Given the choice of how to spend a day in Dublin, you might think of a tour following in James Joyce’s footsteps, or perhaps visiting the Guinness Storehouse, or maybe even popping in to see the Book of Kells. But for me, the place to be on 7 December was at the SCI:COM conference 2016. And with a head still buzzing with new ideas days later, I know that was the right decision.
Although the overarching theme of the conference this year was “Let’s not go there: tackling tricky issues in science communication,” the talks during the one-day conference covered a variety of topics including issues of trust, engaging with hard-to-reach audiences, and performing meaningful evaluation of outreach and communication activities.
Participants ranged from students to experienced practitioners, from academics to hands-on communicators, and this lively mix resulted in very fruitful discussions.
During one of the sessions, a participant asked “Who should be doing science communication?” And the answer it seems might be “Everyone.”
As the keynote speaker, Deborah Blum pointed out that science journalists play a crucial role in getting the science news out, but in light of the decreasing number of science journalists there is a clear need for scientists to be active in science communication.
But simply having good intentions and doing your best is not sufficient – strategy, transparency, engagement and evaluation are key ingredients for effective communication and, in a time-poor world, we sell ourselves short by dropping any one of these. This was clearly demonstrated in many of the presentations, either by results from studies or examples of good practice for organising engagement activities.

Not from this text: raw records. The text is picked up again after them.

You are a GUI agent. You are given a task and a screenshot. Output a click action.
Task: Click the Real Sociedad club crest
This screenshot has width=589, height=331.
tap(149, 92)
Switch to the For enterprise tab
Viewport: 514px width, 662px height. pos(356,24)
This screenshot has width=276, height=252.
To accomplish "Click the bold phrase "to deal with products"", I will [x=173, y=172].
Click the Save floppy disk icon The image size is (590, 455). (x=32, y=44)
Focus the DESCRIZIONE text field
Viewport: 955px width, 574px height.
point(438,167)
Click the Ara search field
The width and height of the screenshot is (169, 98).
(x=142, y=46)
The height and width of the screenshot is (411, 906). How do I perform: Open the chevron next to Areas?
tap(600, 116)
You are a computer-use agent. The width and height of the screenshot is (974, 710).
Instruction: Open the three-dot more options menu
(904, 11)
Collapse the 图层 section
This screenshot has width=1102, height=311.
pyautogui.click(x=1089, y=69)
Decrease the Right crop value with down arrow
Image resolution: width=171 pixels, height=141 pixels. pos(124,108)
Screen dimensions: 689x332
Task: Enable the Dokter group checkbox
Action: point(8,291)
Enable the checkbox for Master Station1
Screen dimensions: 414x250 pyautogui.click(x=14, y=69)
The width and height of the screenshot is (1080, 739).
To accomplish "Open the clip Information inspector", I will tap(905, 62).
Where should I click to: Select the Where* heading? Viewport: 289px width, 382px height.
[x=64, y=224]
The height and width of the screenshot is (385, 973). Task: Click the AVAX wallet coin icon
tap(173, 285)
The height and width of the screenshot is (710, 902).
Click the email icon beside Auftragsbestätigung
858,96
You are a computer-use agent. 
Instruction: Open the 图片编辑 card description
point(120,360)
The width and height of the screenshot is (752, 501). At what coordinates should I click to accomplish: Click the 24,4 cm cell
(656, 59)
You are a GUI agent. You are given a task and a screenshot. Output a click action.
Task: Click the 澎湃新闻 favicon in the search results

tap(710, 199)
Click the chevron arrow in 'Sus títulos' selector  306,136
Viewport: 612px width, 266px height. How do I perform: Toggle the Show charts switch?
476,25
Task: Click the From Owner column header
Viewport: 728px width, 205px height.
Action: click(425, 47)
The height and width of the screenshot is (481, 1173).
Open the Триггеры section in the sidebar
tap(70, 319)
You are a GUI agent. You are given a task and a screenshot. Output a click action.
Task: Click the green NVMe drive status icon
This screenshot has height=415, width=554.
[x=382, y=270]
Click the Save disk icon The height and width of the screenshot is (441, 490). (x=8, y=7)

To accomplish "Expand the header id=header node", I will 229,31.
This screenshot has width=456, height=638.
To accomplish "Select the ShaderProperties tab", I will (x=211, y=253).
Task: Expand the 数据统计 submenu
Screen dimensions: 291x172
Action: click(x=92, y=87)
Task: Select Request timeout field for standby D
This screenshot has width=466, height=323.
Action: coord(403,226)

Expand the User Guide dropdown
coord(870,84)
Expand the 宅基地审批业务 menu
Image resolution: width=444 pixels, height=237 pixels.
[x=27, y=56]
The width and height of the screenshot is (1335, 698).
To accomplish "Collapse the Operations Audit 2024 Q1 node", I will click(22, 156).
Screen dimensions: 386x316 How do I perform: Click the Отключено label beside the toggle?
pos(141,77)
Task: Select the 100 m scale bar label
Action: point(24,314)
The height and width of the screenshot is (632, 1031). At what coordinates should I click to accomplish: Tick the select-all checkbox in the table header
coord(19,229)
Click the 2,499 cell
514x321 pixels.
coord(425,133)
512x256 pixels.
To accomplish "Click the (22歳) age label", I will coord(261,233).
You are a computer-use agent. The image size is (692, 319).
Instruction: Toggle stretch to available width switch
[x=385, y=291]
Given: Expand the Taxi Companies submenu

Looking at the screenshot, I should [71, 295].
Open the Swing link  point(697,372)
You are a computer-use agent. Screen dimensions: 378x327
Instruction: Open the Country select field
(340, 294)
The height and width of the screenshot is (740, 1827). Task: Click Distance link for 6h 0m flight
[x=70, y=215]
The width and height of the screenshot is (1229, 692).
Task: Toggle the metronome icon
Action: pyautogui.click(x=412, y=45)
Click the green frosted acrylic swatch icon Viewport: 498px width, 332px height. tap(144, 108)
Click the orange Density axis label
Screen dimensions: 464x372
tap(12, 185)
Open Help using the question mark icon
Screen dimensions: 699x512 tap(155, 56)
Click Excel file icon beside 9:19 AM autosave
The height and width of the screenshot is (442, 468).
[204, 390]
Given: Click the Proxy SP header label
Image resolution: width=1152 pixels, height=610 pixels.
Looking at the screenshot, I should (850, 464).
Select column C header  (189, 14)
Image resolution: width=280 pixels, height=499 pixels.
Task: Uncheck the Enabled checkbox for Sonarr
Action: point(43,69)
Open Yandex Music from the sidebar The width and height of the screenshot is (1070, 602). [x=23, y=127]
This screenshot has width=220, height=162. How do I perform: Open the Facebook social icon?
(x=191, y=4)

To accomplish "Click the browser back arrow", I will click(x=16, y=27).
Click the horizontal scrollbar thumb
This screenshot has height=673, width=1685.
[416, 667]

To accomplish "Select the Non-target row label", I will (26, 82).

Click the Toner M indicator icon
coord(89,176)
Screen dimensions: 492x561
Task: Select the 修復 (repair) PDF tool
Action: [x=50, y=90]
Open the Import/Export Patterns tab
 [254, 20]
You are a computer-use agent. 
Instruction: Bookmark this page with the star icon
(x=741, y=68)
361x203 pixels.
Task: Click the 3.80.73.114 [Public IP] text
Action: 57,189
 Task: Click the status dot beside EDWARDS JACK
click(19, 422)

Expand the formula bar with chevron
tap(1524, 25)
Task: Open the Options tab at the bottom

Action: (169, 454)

Encouragingly, when surveyed, many people say that they do want to understand science issues, and much of science communication is geared to addressing that need.
But people also want scientists to listen more to them. A recommendation from one participant nicely summed up the variety of ideas that were put forward to address that need: make the public part of the scientific process. Whether it be via citizen science projects, by involving people in designing medical trials, or by running focus groups to help develop an exhibition or a magazine series. These opportunities for dialogue build trust, which in turn facilitates effective and fruitful science communication.
Coincidentally, many of the issues explored in SCI:COM 2016 are also considered in a recent report (published on 13 December) from the National Academies of Sciences, Engineering, and Medicine called “Communicating Science Effectively: A Research Agenda.” As was clear from the conference and from this report, we can now turn to a solid body of evidence to inform our decisions about the most effective way to communicate with different audiences and under different circumstances. And that can only be of benefit to all concerned.